Yapılabilir bir şey midir bu ülkemizde? Abdülkadir Selvi’nin aktardığı ‘yol haritası’ umutlanmamızı getirecek bir ayrıntı vermiyor. “Ülkeyi kutuplaşma ile götüremeyiz, şimdi normalleşme zamanı” diyor, ama belli ki, bu, onun kendi beklentisi…
Heyecan eksikliğinin fark edilmesi önemli elbette, ancak bunun kadroların değişmesiyle giderilebilecek bir eksiklik olduğu tespiti ne derece doğru?
‘Yeni bir hikâye’ ise eski hikâyelerin tekrarından öteye gidebileceğe benzemiyor.

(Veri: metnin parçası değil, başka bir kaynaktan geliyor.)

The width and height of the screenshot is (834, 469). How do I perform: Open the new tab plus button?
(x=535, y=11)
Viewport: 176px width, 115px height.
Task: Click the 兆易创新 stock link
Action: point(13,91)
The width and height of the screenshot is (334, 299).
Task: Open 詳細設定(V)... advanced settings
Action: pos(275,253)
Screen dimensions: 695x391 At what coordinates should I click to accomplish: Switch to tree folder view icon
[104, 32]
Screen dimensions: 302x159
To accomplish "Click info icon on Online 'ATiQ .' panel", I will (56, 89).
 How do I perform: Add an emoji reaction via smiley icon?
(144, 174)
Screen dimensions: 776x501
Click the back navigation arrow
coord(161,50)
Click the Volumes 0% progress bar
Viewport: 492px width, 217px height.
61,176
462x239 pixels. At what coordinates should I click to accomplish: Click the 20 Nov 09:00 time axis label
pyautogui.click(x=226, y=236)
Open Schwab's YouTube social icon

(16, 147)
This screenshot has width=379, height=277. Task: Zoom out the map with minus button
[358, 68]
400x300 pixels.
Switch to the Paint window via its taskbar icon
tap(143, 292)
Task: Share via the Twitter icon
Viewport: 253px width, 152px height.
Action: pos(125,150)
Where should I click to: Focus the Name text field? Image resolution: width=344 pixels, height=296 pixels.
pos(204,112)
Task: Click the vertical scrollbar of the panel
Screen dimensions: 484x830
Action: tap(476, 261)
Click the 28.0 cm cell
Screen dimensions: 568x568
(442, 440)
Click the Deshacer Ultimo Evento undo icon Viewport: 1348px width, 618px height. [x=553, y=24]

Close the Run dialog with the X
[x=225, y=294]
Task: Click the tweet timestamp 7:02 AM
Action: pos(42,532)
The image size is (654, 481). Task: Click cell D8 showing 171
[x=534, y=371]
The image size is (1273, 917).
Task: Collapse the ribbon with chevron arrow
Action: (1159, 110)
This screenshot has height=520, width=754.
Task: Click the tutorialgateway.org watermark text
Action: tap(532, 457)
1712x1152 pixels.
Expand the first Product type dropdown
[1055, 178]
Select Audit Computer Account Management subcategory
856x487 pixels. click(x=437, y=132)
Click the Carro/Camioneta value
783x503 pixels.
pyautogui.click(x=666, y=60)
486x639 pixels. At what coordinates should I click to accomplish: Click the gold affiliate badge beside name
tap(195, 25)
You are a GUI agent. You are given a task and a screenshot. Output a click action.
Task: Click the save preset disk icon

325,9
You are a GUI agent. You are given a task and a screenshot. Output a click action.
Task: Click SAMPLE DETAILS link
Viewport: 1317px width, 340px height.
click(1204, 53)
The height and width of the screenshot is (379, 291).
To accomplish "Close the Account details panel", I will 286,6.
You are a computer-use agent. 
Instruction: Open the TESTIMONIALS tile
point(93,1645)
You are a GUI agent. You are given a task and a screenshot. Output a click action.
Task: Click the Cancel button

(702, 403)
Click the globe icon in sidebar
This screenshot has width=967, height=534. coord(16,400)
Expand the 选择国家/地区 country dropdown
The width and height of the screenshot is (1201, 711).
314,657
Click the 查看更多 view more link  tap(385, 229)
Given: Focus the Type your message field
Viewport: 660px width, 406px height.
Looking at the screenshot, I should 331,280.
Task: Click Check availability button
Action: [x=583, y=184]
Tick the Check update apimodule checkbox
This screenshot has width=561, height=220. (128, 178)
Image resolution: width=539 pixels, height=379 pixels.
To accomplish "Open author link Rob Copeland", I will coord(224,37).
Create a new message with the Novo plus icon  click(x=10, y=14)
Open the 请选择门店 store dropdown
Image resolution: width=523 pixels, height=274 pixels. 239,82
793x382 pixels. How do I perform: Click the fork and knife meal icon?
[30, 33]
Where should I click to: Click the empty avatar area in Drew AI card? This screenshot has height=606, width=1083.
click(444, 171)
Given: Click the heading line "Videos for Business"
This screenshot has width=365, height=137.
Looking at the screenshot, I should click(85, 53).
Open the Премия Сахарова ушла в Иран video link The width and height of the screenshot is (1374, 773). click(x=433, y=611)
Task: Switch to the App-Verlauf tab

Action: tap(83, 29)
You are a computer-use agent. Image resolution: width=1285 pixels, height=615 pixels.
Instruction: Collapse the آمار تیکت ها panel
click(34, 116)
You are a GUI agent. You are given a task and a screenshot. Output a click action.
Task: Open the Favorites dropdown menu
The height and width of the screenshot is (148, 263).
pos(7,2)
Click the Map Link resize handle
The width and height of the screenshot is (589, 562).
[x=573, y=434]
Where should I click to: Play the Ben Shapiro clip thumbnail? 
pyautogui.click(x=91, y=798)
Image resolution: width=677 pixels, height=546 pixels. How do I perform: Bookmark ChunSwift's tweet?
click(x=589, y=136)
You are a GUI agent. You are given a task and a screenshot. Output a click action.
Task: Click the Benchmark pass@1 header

Noktalı virgüllü açıklamalara konu edilen dış politika tercihlerimiz bile tarihsel anlamda bir kopukluğu içinde barındırıyor. Cumhurbaşkanı Tayyip Erdoğan’ın, Çin gezisini izleyen gazetecilere verdiği beyanata göre, durum şu: Birkaç maddede yoğunlaşan taleplerimize ABD Başkanı Donald Trump olumlu cevap verirse, ne âlâ; cevap olumlu olmazsa muhtemelen ‘İpek Yolu’ macerasına atılacağız.
AB ile ilişkilerimizi ise ‘pamuk ipliği’ benzetmesi bile karşılamıyor.
Cezaevleri vaktiyle devletin en hassas konumlarında bulunmuş (savcı, yargıç, polis şefi) ve okumuş yazmış (akademisyen, gazeteci, yazar) kişilerle dolu bir ülkeyiz; böyle bir ülkede ‘normalleşme’ nasıl gerçekleştirilebilir?
Umutsuzluk yakışmayacağı için, bu yazıyı şöyle bağlayayım: Umarım üzerine hep iyi şeyler yazılacak bir beyaz sayfa bizde de açılır.